===== Source records =====
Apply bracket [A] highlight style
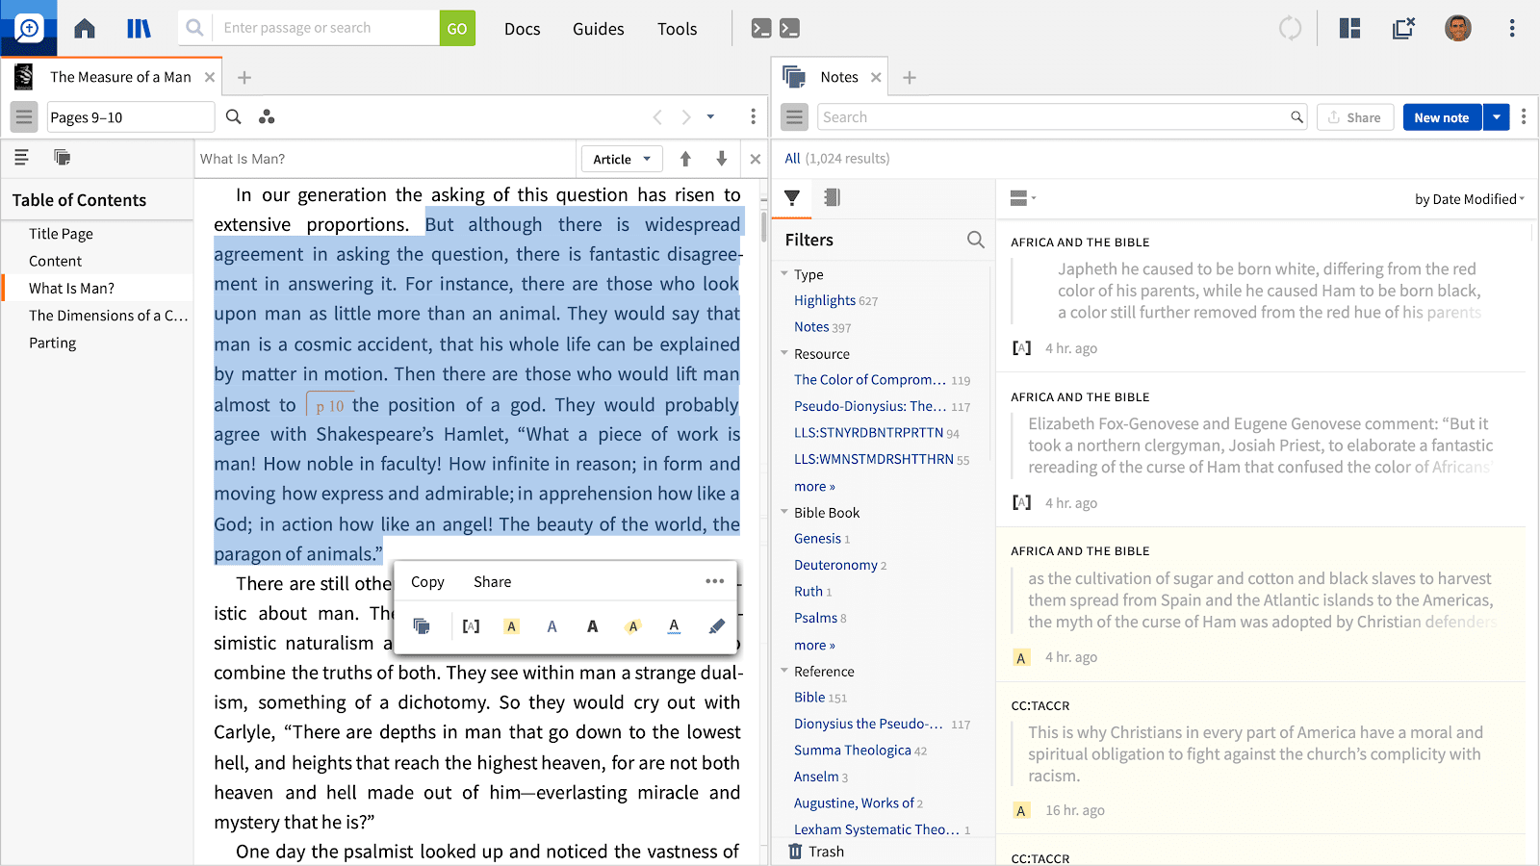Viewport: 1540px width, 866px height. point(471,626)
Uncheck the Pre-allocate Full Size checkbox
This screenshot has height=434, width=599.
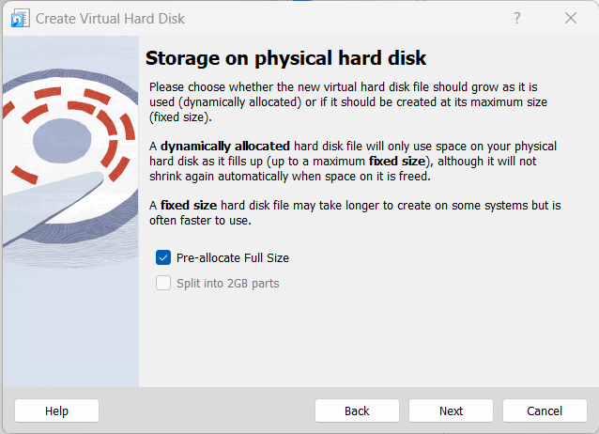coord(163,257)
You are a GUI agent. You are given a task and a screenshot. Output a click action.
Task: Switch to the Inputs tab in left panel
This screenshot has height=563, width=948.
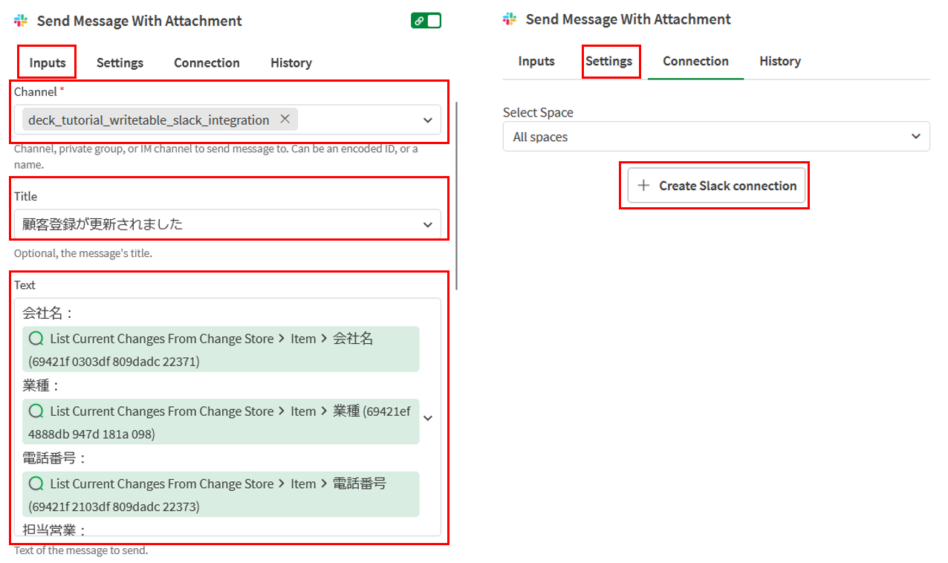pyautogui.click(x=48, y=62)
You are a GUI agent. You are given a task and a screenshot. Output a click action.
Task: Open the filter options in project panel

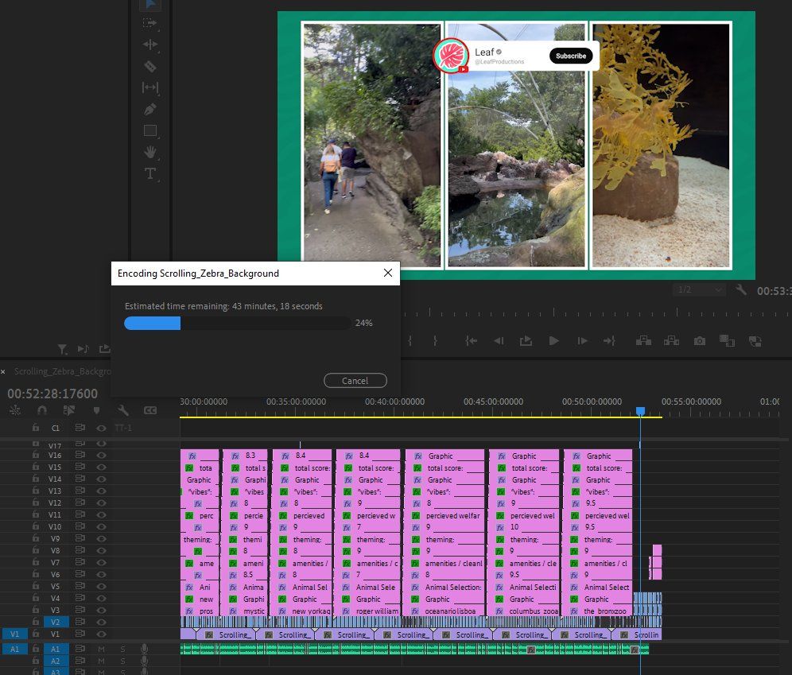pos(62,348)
=====
**Work instruction:**
Pictures are to be omitted. Output verbatim only the lines from the one holding "This screenshot has height=434, width=599." through the end of the material, both included.

**Answer to this exercise:**
This screenshot has height=434, width=599.
coord(163,257)
You are a GUI agent. You are given a task and a screenshot. Output a click action.
Task: Switch to the Inputs tab in left panel
This screenshot has height=563, width=948.
pyautogui.click(x=48, y=62)
You are a GUI agent. You are given a task and a screenshot. Output a click action.
Task: Open the filter options in project panel

pos(62,348)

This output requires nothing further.